The first ever drawing Leo remembers creating was of himself lying down in a cosy front room full of sofas and 70s hi-fi equipment. Within that drawing Leo had drawn a smaller version of himself drawing in the cosy room full of sofas and hi-fi equipment. Cut scene, and he has now grown up a bit, or as he describes; “I have grown into the kind of person who wants to be a comic artist. Not because I was particularly good at it but because I loved the way that one drawing could seamlessly bounce to the next and to the next and the next as if they weren’t pinned butterflies but part of a sequence that would just keep going until the sequence ended. The artificiality of art is what I like.”
Leo then went on to partake in a BA in Bristol, where they had some “pretty fancy photocopiers”. Although students were supposed to buy credit to use the machines, Leo figured out a hack where he could get unlimited credit. He states; “I became obsessed by the idea that you could print a scale map of the whole entire world and wrap it around the planet, and that dodgy facsimile would contain us and within that us there would be full sized photocopies of us living out our full sized photocopy lives.” Cut scene once again, and computers have been invented, and it is these computers that have allowed Leo to communicate with printers in a way that wasn’t available when he had all the photocopier credit.
After completing his degree, Leo moved country and learnt to screen print. He describes; “The squeegee is going back and forward and I am thinking ‘This is brilliant. I am like a machine.’ And for a minute there I was as content as a photocopier.”
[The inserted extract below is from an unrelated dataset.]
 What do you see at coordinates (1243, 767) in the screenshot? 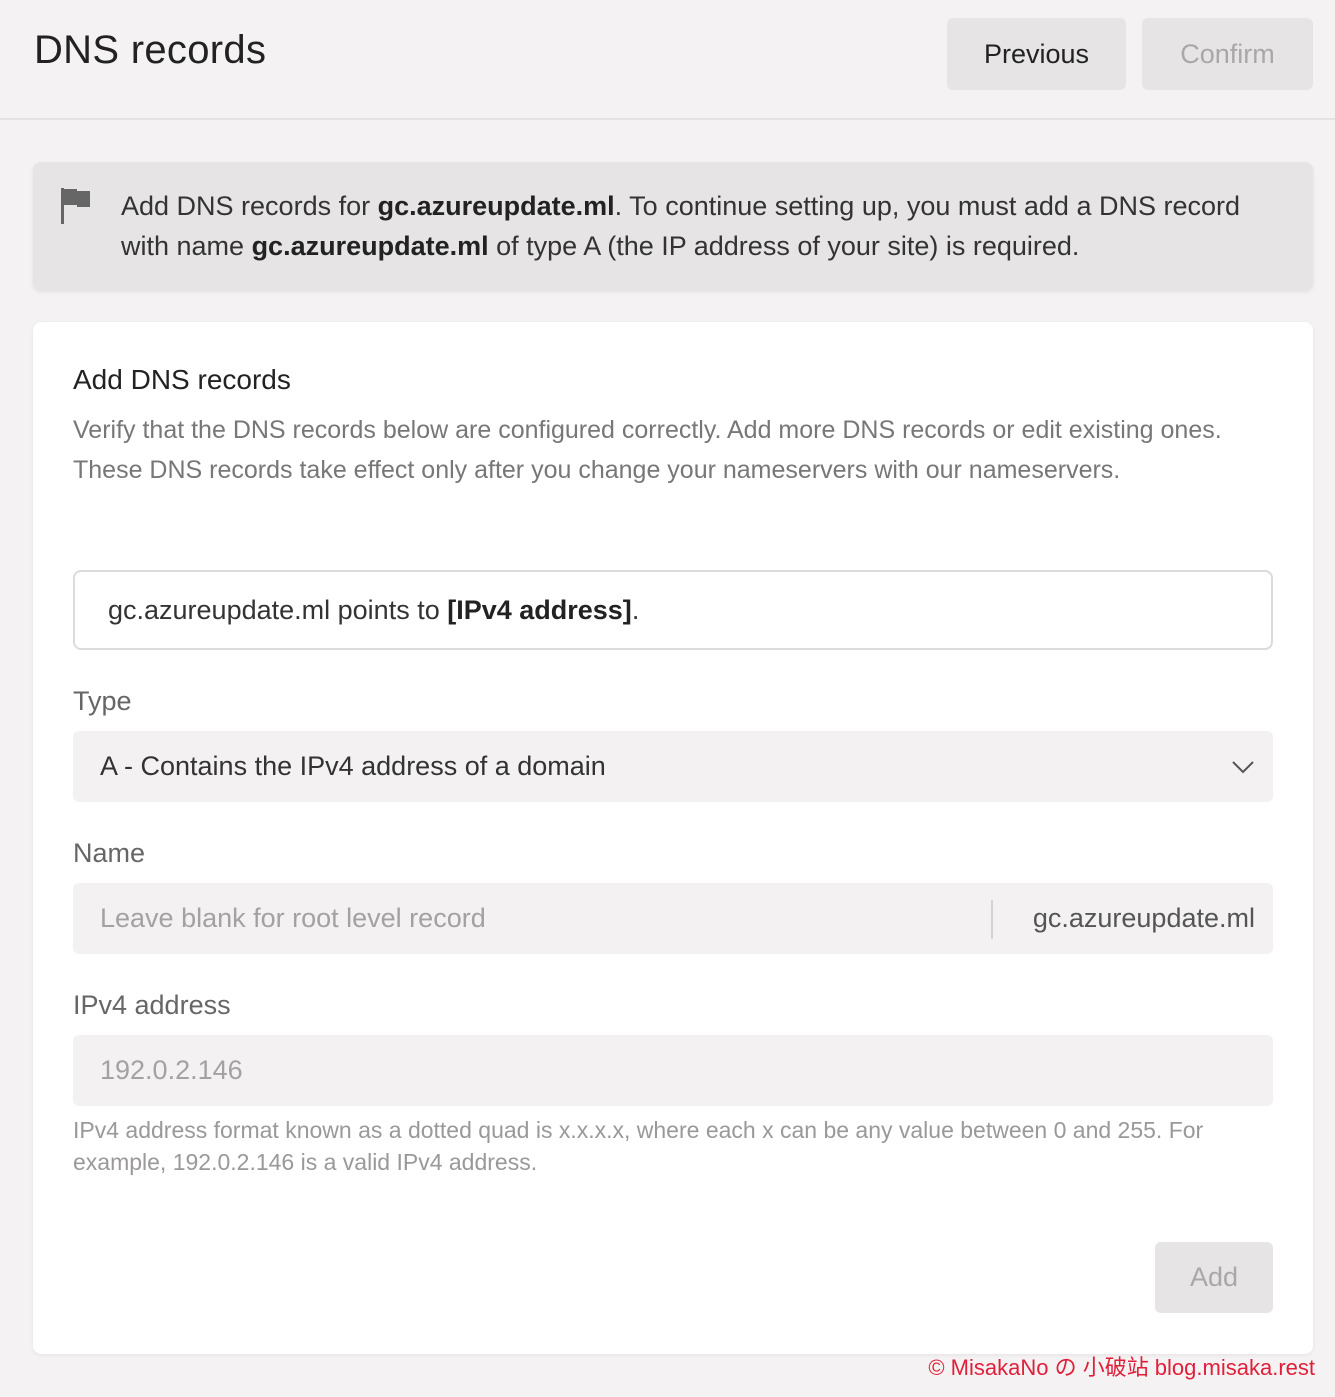
I see `chevron-down-icon` at bounding box center [1243, 767].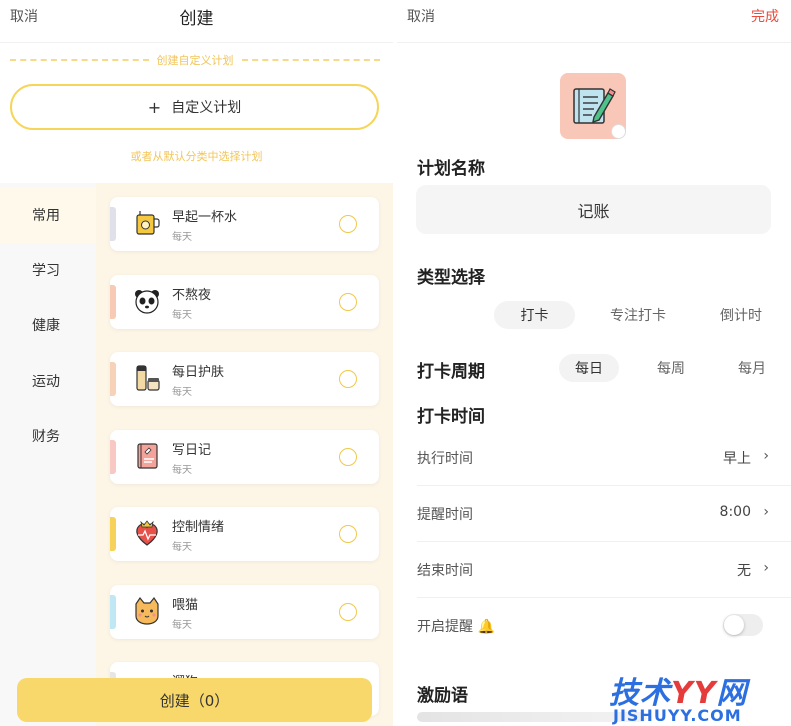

“The artificiality of art is what I like, but I like it to be obvious. I like to see the pencil lines, the offset registration marks, the machine wearing a ghost costume or the Wizard of Oz’s feet poking out from under the curtain. By exposing the artifice within itself the mise en abyme (the picture of a picture within a picture) perfectly captures this celebration of artificiality. We are all in (and in on) the joke.”
In his What’s He Building In There? exhibition Leo combined old computer monitors, rubbish photocopiers, screen prints, and differently scaled cardboard cutouts to create a series of interactive scenes within scenes, inviting the audience to become a part of the art work. Leo states; “In as janky manner as possible this exhibition explored what Nietzsche never said when he never said ‘Battle not with photocopiers lest you become a photocopier and if you gaze into the mise en abyme, the mise en abyme gazes also into you’.”